Well, may be implementing this as an option (like zabbix_database_user_creation) makes sense? Providing full admin access to existing DB server only for purposes of creating another DB can not be considered as a secure decision.

[dj-wasabi]

I don't understand your comment. A zabbix user is created that has only rights to do its thing for the zabbix database, no access/rights on other databases on the database host. But in order to create a user, you'll have to provide credentials that have enough rights to create this zabbix user.

[mrdumpty]

But in order to create a user, you'll have to provide credentials that have enough rights to create this zabbix user.

I mean this is the bad security design.

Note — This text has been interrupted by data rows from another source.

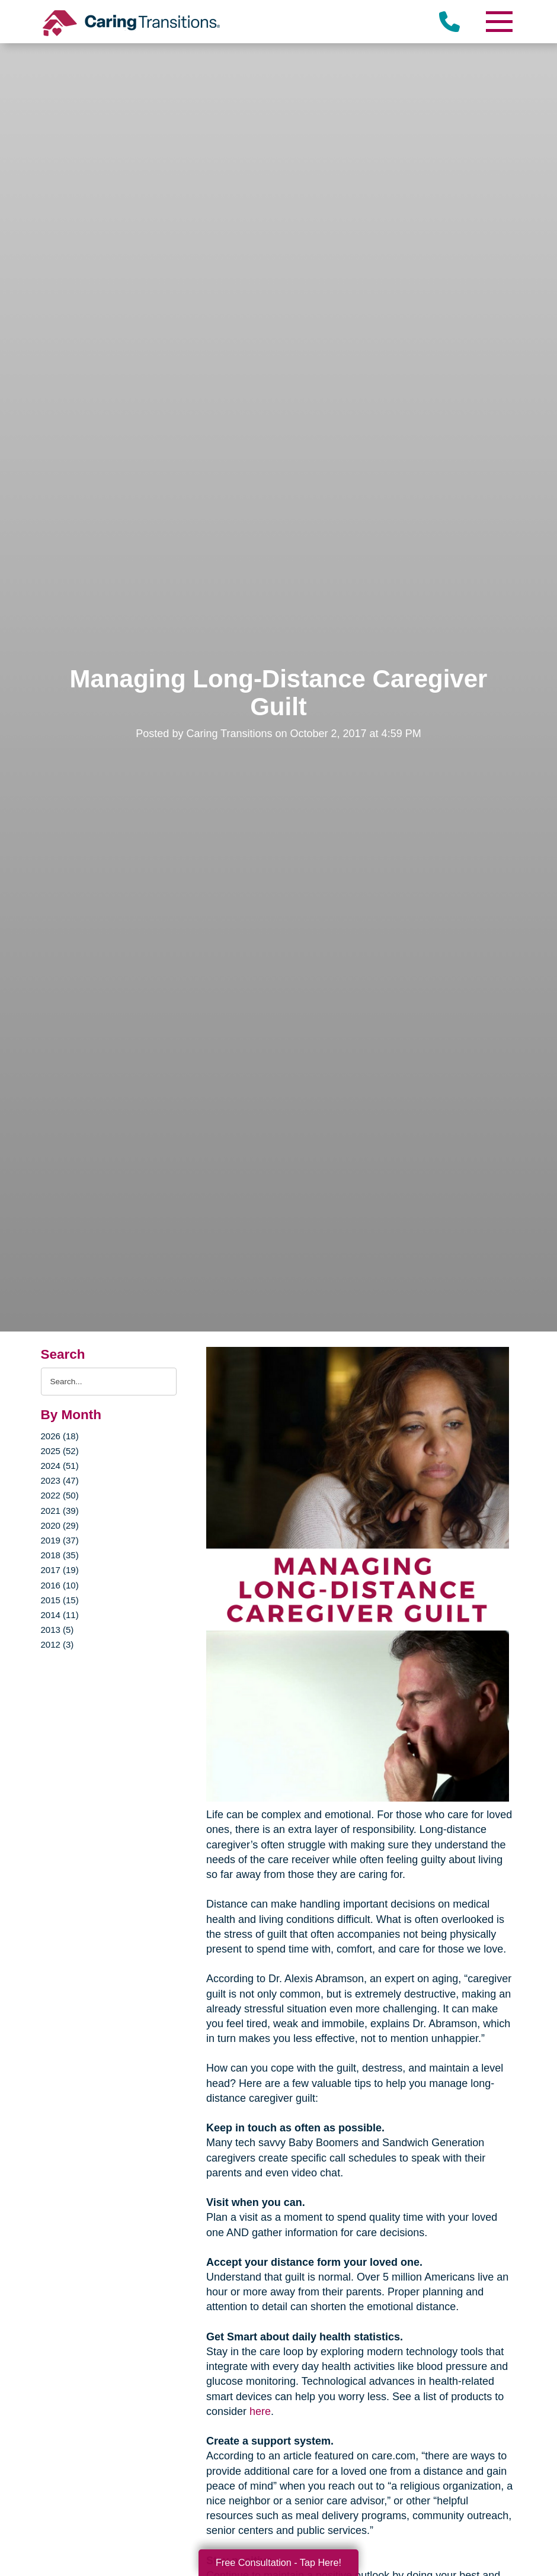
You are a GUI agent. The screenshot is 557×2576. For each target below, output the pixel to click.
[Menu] (498, 21)
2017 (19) (60, 1570)
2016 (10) (60, 1585)
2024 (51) (60, 1466)
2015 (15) (60, 1600)
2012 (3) (57, 1644)
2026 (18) (60, 1436)
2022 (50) (60, 1495)
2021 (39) (60, 1511)
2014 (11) (60, 1615)
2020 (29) (60, 1525)
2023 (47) (60, 1480)
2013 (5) (57, 1630)
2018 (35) (60, 1555)
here (260, 2411)
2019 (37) (60, 1540)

Imagine you're database administrator and your server runs several databases for different projects. Your teammate asking you for a root account of DB server. Why? Only for purposes of installing a zabbix server.

My opinion is that creating database users is best to be outside of this role's tasks (or to be just the option for the convenience of deployment of a small all-in-one severs).

[dj-wasabi]

Ok, I understand. But what you describe is only for a minority of users, not every one has a team of database administrators working on their job.

So if you want, you can create a PR for this functionality. I would however, based on that I think it is only for a minority of users, that a default installation should be able to create a user and a database during its run.

If you are not able to (Or do not want to, which is of course also fine 😉) create a PR, then I will be take a look at it. Don't know when though.

[dj-wasabi]

There is already a property named zabbix_database_creation for this functionality. When set to False (Default is set t True) the database and corresponding user aren't created.